El dentista es aquél a quien le gusta alternar con gente y ha escogido una profesión en la que tiene que lidiar con el público, con cientos y aun miles de ellos, todos los días y todos diferentes, tienen la mente del hombre de ciencia, la mano del orfebre, el ojo del investigador, el corazón del misionero y la dedicación del médico... es de esa clase de personas a quien se debe respetar y escuchar, porque habla con autoridad y convicción, pues tú comprendes que él sabe lo que está diciendo. Ha invertido años de estudio, ha luchado y se ha sacrificado por adquirir los conocimientos que posee. Es ávido de aprender, no se detiene nunca en su afán por saber y descubrir nuevas técnicas. Examinar y analizar todo aquello que significa un adelanto para su profesión. No llegar a ser nunca a hacer millonario, mas eso no le importa. En su vida hay otros galardones más codiciados...

Pocas personas comprenden la misión del dentista el ejercicio de la odontología requiere habilidad e información exacta de las ciencias y arte. Es necesario mucho tacto, intuición y sentido psicológico para alcanzar el arte de persuadir y la autoridad para de preveer y remediar el miedo instintivo y las excitaciones del paciente, más perturbable que el mismo dolor material. Vosotros los dentistas necesitamos mucha paciencia y una gran resistencia física.
Vuestro cuerpo, nervios, mente, nuestra voluntad y sensibilidad estará en tensión continua. Siempre de pie, muchas veces en actitud constreñida, con ojo alerta, ambas manos ocupadas, los dedos obedientes a la manipulación de varios instrumentos a la vez. Cada movimiento es obstaculizado por reflejo y reacciones del paciente que no puede ser siempre previsto. Además, durante todo el tiempo tenéis que permanecer imperturbables, calmados, corteses, gentiles y llenos de piedad.

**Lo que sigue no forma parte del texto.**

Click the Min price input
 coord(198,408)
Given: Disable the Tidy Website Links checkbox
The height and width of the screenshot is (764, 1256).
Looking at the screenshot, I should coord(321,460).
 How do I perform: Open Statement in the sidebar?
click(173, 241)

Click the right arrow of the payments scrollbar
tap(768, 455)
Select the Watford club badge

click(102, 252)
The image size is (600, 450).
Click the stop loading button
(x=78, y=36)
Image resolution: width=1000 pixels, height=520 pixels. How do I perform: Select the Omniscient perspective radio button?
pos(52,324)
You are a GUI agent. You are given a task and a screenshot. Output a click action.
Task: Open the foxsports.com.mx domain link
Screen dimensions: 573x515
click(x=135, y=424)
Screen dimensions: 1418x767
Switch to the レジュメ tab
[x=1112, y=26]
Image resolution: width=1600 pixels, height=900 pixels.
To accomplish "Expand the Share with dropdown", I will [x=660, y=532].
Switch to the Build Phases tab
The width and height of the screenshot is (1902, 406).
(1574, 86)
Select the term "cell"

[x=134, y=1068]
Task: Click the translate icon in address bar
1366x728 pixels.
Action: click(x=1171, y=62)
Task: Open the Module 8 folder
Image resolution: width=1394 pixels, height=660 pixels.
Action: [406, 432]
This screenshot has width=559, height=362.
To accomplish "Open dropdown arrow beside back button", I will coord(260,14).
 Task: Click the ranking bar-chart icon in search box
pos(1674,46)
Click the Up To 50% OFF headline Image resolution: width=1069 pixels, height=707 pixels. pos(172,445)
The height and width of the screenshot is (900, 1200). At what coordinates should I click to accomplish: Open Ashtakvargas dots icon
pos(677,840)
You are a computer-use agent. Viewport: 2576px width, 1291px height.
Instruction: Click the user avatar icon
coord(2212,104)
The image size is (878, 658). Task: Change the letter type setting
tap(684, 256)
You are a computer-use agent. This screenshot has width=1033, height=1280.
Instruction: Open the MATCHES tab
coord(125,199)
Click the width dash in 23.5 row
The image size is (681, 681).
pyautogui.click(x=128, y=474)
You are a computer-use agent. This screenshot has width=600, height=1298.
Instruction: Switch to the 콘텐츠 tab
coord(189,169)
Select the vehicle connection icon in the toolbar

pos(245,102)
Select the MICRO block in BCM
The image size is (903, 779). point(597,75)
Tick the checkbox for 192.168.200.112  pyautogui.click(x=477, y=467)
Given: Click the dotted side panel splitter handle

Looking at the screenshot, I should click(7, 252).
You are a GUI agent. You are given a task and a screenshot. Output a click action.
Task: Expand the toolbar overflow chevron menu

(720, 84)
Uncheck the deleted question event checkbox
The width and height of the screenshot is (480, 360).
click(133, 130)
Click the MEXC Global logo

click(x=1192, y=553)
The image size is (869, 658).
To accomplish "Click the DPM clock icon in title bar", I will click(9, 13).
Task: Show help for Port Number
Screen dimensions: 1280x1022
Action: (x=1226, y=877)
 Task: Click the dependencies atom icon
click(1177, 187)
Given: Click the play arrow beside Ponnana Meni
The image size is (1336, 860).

La menor lesión en cualquier tejido como la membrana de la boca, puede tener repercusiones en la salud de todo el organismo.
La boca expresa características y sentimientos que no pueden ser reflejados por la frente y los ojos por sí solos. Un simple pliegue de labios, imperceptibles si se quiere, puede transformar o hacer alteraciones definitivas en la expresión de la cara.
Este discurso efectuado por el Papa Pío XII, fue en los años 50, ya pasó tiempo, y sin embargo, expresa de manera notable nuestra profesión claramente.